DATA:
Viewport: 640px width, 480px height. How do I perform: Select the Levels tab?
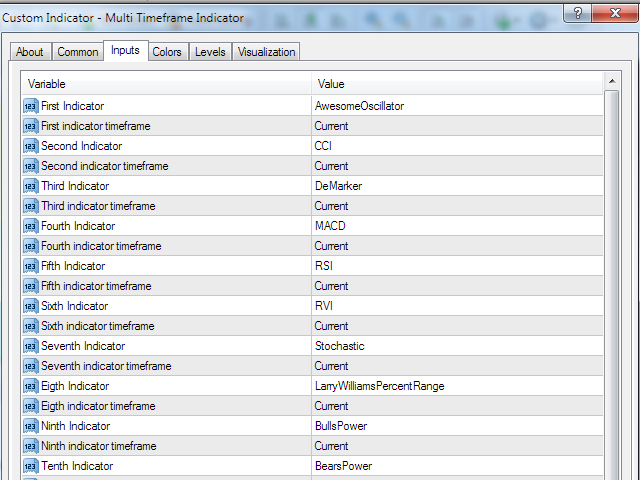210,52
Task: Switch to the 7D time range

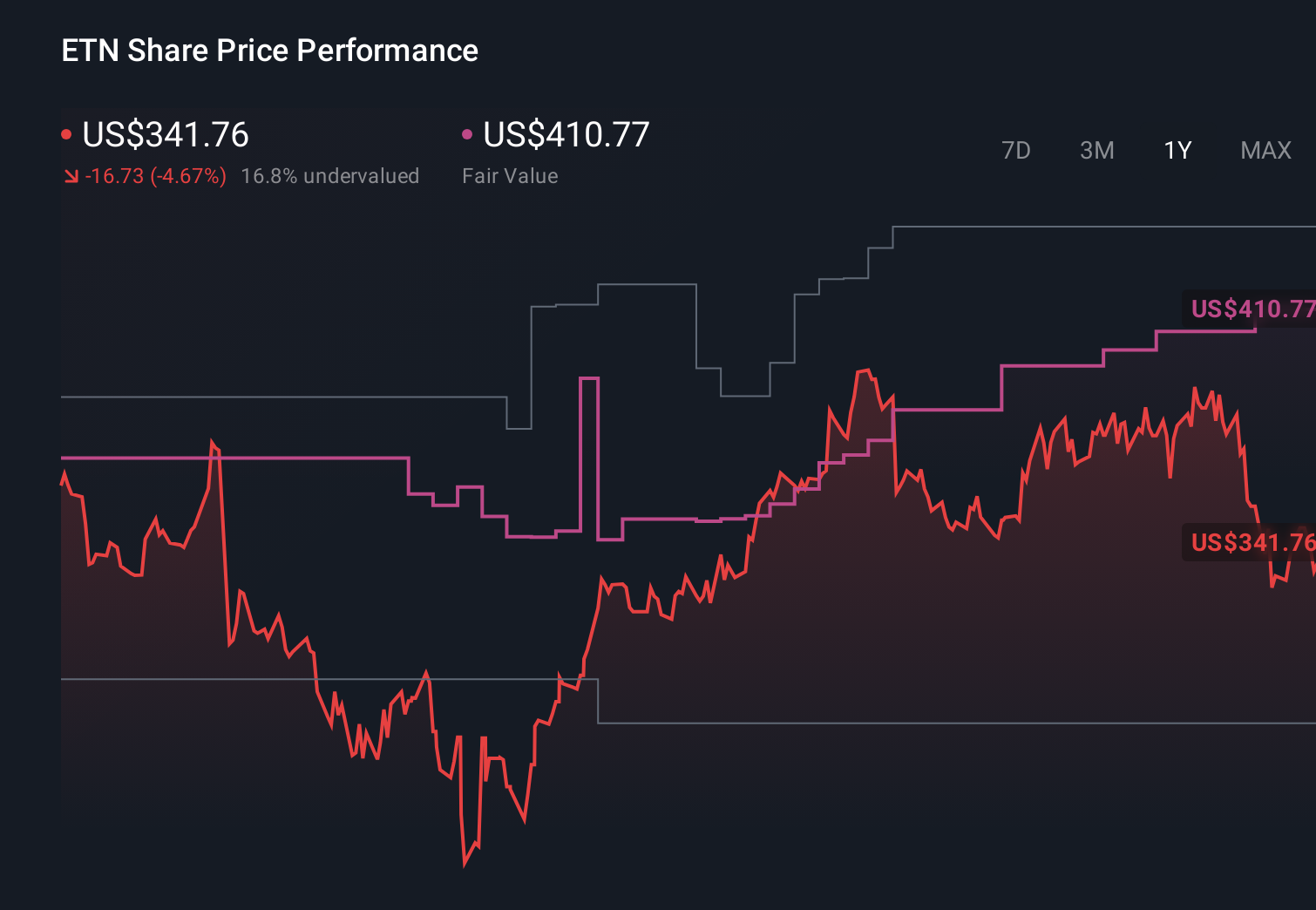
--
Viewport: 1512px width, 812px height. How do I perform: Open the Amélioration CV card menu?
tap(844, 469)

WHAT YOU SHOULD DO:
Transcribe, from the material above, the stretch starting at the line with "Viewport: 640px width, 480px" and ending at the line with "Task: Switch to the 7D time range", both included, exactly. Do not carry over pictures.

ANSWER TO THE PROBLEM:
Viewport: 640px width, 480px height. How do I perform: Select the Levels tab?
210,52
Task: Switch to the 7D time range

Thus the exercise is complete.